Musical of the Month: The Wizard of Oz (1903)

By Douglas Reside, Curator, Theatre Collection
December 13, 2011
The New York Public Library for the Performing Arts
Fred Hamlin's Extravaganza The Wizard of Oz. Produced by Julian Mitchell.,Fred A. Stone as The Scarecrow in The Wizard of Oz., Digital ID psnypl_the_4302, New York Public Library

Like many who spent their early childhood in those years before home video technology (VCRs, DVDs, Netflix, etc.) became ubquitous, I have fond memories of watching the annual television broadcasts of the 1939 film adaptation of The Wizard of Oz with my family.  Unlike most children, though, I spent much of my later childhood obsessed with the story.  As a six year old, I became a card-carrying member of The International Wizard of Oz Club, read all 14 Oz books by L. Frank Baum, and hunted in used-bookstores for the additional authorized books by Ruth Plumly Thompson, Jack Snow, and Dick Martin.  I vaguely knew that there were dramatic adaptations of The Wizard of Oz before Judy Garland, Ray Bolger, Jack Haley, and Bert Lahr followed the yellow-brick road, but living as I did in the Midwest in those days before the commercial Internet, I suspected I would never get a chance to read or see them.

There are plenty of (mostly) rational adults who remain as obsessed with the world of Oz as I was as a child, but as I entered pre-adolescence the Oz books went into the basement and I, like any normal tween-age boy, became more interested in well…the Sherlock Holmes series by Sir Arthur Conan Doyle (but that’s another story for another time).   I mostly forgot my visits across the Deadly Desert into Munchkinland until, several years ago, on a visit to a favorite independent bookstore in Annapolis, Maryland I happened upon Mark Evan Swartz’s excellent book “Oz Before the Rainbow”, which chronicles the many stage and screen adaptations before the iconic 1939 movie.  In part, it was this book that inspired the Musical of the Month team to select one of the first such adaptations for our December Musical of the Musical.
◆ ◆ ◆ ◆
# [Problems]
(a) Write out the Wizard of Oz post word for word, beginning at the words "There are plenty" and stopping after "of the Musical.".
(b) Answer these questions about the Wizard of Oz post:
(i) How many Oz books by L. Frank Baum did the author read?
(ii) In what city and state was the bookstore where the author came across "Oz Before the Rainbow"?
(iii) On what date was the post published?

# [Recorded data]
◆ ◆ ◆ ◆
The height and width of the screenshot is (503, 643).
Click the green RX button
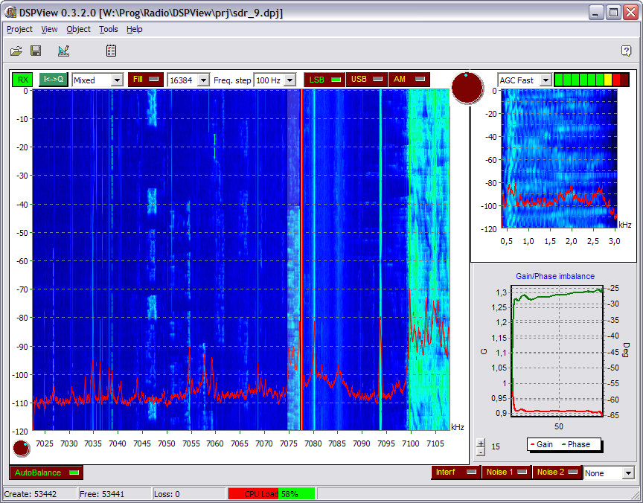[23, 80]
◆ ◆ ◆ ◆
# [Problem solutions]
(a)
There are plenty of (mostly) rational adults who remain as obsessed with the world of Oz as I was as a child, but as I entered pre-adolescence the Oz books went into the basement and I, like any normal tween-age boy, became more interested in well…the Sherlock Holmes series by Sir Arthur Conan Doyle (but that’s another story for another time).   I mostly forgot my visits across the Deadly Desert into Munchkinland until, several years ago, on a visit to a favorite independent bookstore in Annapolis, Maryland I happened upon Mark Evan Swartz’s excellent book “Oz Before the Rainbow”, which chronicles the many stage and screen adaptations before the iconic 1939 movie.  In part, it was this book that inspired the Musical of the Month team to select one of the first such adaptations for our December Musical of the Musical.

(b)
(i) 14
(ii) Annapolis, Maryland
(iii) December 13, 2011